2023年夏に発生したインディカー契約違反を巡る問題は、2026年1月に英国裁判所がマクラーレン側の主張を支持する判断を下し、1200万ドル超の損害賠償が認められていた。その後、当事者間で最終的な和解が成立した。
パロウは声明の中で、当時の自身の判断を振り返った。
「この数か月間、非常に困難な時期を振り返る時間があった。この件について直接話したいと思う」
「まず、ザク・ブラウンとチップ・ガナッシの両者に触れたい。2人とも難しい立場に置かれ、僕がその中心にいたことを後悔している」
「1月に英国の裁判官がインディカー契約違反についてマクラーレン・レーシング側の主張を支持する判決を下した。

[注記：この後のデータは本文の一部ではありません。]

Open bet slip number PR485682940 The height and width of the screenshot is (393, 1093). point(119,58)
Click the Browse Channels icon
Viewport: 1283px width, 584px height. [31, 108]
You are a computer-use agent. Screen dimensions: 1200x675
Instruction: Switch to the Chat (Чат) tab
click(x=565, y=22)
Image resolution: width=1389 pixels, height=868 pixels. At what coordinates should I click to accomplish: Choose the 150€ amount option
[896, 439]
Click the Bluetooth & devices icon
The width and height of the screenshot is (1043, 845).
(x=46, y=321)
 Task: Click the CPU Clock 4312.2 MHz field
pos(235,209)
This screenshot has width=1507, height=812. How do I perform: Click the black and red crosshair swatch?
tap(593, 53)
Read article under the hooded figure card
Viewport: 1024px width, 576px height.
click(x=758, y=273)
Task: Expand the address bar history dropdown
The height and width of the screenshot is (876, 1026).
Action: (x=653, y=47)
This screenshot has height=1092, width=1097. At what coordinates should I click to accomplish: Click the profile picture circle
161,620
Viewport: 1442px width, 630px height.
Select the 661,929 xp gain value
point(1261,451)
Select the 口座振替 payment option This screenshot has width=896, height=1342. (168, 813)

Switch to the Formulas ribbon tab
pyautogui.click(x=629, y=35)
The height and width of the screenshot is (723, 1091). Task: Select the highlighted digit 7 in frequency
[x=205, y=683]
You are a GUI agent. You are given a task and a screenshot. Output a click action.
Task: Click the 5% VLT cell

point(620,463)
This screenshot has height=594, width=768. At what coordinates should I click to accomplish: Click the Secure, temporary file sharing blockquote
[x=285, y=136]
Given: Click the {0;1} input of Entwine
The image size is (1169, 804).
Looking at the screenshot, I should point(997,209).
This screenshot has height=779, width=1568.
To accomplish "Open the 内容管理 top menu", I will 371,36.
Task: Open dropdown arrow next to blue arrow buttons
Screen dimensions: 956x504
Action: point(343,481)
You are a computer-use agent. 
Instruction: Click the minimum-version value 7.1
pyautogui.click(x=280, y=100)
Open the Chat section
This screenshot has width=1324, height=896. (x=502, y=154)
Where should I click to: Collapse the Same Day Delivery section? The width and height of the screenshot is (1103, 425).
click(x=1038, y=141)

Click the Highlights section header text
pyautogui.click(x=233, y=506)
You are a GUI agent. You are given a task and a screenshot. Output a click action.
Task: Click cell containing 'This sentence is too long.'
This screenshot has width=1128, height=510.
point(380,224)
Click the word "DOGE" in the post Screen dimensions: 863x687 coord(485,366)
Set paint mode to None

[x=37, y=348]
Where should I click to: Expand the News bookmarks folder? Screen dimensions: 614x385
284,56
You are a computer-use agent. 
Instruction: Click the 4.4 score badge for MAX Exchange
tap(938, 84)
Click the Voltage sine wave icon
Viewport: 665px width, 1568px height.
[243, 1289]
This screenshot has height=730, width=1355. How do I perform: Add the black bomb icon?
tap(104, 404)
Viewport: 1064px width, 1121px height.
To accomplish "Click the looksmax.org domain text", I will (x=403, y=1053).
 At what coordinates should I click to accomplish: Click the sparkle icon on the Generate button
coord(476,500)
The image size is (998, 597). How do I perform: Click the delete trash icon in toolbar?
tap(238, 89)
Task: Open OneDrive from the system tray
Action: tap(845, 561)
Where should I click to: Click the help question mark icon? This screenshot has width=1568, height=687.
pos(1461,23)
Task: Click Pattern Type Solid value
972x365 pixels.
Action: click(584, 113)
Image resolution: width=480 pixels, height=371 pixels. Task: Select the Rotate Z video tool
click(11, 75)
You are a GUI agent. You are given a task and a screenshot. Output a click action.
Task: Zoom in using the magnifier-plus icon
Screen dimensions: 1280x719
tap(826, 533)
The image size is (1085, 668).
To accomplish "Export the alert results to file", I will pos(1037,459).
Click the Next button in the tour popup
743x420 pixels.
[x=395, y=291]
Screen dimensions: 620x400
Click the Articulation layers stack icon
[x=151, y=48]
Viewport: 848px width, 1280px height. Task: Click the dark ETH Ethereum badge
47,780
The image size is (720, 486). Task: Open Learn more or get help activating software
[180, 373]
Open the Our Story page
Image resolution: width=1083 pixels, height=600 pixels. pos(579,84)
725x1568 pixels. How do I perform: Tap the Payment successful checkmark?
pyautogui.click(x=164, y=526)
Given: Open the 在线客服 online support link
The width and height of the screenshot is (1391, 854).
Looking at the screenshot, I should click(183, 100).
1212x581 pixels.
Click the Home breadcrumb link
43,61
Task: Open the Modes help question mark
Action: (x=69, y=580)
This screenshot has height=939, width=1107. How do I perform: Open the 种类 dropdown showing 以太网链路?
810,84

その判断を尊重する」
「2023年夏に起きた出来事は、違う形で対処できた可能性があると認識している」
さらに当時の状況についても踏み込んだ。
「公にはほとんど知られていないが、当時の僕は様々な方向に引っ張られていた。そして、僕の最善の利益を考えていない人たちが周囲にいた」
「誤った助言、あるいはまったく助言がなかったと感じている」
「今振り返れば、ザクに直接連絡を取っていれば、違う展開になっていたかもしれない」
パロウはマクラーレンへの敬意も強調した。
「マクラーレンとザクは多くの面で僕を支えてくれた。契約上の義務をすべて果たし、それ以上のこともしてくれた。契約で約束したことはすべて実行してくれたし、僕が誤解させられたことは一度もない。彼らの組織を非常に尊敬している」
そして最後にこう締めくくった。
「この件で多くを学んだ。この問題が解決し、友好的な結論に至ったことをうれしく思う」
「これからは前に進むことに集中する。深く尊敬する2つの偉大な組織が、サーキット上でのみ競い合うことになる」
一方、チップ・ガナッシの声明はやや厳しい内容だった。
「1月の英国裁判所の判決を受け、マクラーレン・レーシングとの最終的な和解に達したことを確認できてうれしく思う」
「起きたことを容認することはできないが、この問題が終わったことを歓迎する」
「振り返れば、アレックスが良い人材を周囲に置くことの重要性を学んでくれたことを願っている。現在はそうなっていると信じているし、2023年の出来事が二度と繰り返されないことを望む」
「ザクとマクラーレン・レーシングが、この問題を過去のものとし、エキサイティングなインディカーシーズンに集中する機会を与えてくれたことに感謝する」
マクラーレン・レーシングCEOのザク・ブラウンも声明を発表した。
「1月に英国裁判所が我々の主張を支持した後、チップ・ガナッシ・レーシングとの最終的な和解に到達できたことを非常にうれしく思う」
「この件に何か月も直接取り組んできたチーム、そしてプロセスを通じて我々を支えてくれたすべての人に感謝したい」
「今後はサーキット上での戦いに戻り、エキサイティングなインディカーシーズンに集中できることをうれしく思う」
4度のインディカー王者であるパロウは、ディフェンディングチャンピオンとして2026年シーズンを迎える。開幕戦は3月1日、セントピーターズバーグで行われる。